EXERCISE:
Copy out each of the entries below line for line, changing nothing.

Stored records:
____
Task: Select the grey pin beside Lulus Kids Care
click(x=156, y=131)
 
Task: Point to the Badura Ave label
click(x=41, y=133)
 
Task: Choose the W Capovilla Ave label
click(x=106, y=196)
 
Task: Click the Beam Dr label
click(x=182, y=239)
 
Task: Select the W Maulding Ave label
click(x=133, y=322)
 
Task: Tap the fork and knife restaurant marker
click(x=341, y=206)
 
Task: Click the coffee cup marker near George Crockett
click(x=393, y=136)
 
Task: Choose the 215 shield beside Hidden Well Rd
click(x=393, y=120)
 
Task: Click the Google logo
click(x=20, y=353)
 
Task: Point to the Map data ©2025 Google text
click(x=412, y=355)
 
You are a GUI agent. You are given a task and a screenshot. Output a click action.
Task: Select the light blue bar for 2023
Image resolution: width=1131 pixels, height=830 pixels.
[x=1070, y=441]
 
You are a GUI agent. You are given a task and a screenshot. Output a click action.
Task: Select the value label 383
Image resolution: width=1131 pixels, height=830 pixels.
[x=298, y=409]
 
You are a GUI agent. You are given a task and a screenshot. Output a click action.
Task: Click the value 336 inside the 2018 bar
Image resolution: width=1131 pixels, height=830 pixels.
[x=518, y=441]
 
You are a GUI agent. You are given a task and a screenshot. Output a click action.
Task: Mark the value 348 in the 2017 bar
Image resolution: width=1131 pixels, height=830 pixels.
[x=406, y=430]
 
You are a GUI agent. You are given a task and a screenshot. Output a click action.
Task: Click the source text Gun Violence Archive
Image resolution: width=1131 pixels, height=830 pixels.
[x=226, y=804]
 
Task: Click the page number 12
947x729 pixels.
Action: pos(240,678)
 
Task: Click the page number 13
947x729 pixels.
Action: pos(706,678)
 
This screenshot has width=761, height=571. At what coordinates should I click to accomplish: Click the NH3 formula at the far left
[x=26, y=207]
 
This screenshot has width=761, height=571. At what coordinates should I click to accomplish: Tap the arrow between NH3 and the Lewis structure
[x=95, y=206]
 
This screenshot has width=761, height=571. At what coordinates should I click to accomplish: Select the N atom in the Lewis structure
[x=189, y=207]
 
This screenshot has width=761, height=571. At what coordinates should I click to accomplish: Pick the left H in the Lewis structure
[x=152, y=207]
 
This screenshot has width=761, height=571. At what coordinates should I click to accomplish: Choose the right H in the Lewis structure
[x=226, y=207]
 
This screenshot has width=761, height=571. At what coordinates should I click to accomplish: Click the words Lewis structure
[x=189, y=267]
____
WRITTEN SOLUTION:
Task: Select the grey pin beside Lulus Kids Care
click(x=156, y=131)
 
Task: Point to the Badura Ave label
click(x=41, y=133)
 
Task: Choose the W Capovilla Ave label
click(x=106, y=196)
 
Task: Click the Beam Dr label
click(x=182, y=239)
 
Task: Select the W Maulding Ave label
click(x=133, y=322)
 
Task: Tap the fork and knife restaurant marker
click(x=341, y=206)
 
Task: Click the coffee cup marker near George Crockett
click(x=393, y=136)
 
Task: Choose the 215 shield beside Hidden Well Rd
click(x=393, y=120)
 
Task: Click the Google logo
click(x=20, y=353)
 
Task: Point to the Map data ©2025 Google text
click(x=412, y=355)
 
You are a GUI agent. You are given a task and a screenshot. Output a click action.
Task: Select the light blue bar for 2023
Image resolution: width=1131 pixels, height=830 pixels.
[x=1070, y=441]
 
You are a GUI agent. You are given a task and a screenshot. Output a click action.
Task: Select the value label 383
Image resolution: width=1131 pixels, height=830 pixels.
[x=298, y=409]
 
You are a GUI agent. You are given a task and a screenshot. Output a click action.
Task: Click the value 336 inside the 2018 bar
Image resolution: width=1131 pixels, height=830 pixels.
[x=518, y=441]
 
You are a GUI agent. You are given a task and a screenshot. Output a click action.
Task: Mark the value 348 in the 2017 bar
Image resolution: width=1131 pixels, height=830 pixels.
[x=406, y=430]
 
You are a GUI agent. You are given a task and a screenshot. Output a click action.
Task: Click the source text Gun Violence Archive
Image resolution: width=1131 pixels, height=830 pixels.
[x=226, y=804]
 
Task: Click the page number 12
947x729 pixels.
Action: pos(240,678)
 
Task: Click the page number 13
947x729 pixels.
Action: pos(706,678)
 
This screenshot has width=761, height=571. At what coordinates should I click to accomplish: Click the NH3 formula at the far left
[x=26, y=207]
 
This screenshot has width=761, height=571. At what coordinates should I click to accomplish: Tap the arrow between NH3 and the Lewis structure
[x=95, y=206]
 
This screenshot has width=761, height=571. At what coordinates should I click to accomplish: Select the N atom in the Lewis structure
[x=189, y=207]
 
This screenshot has width=761, height=571. At what coordinates should I click to accomplish: Pick the left H in the Lewis structure
[x=152, y=207]
 
This screenshot has width=761, height=571. At what coordinates should I click to accomplish: Choose the right H in the Lewis structure
[x=226, y=207]
 
This screenshot has width=761, height=571. At what coordinates should I click to accomplish: Click the words Lewis structure
[x=189, y=267]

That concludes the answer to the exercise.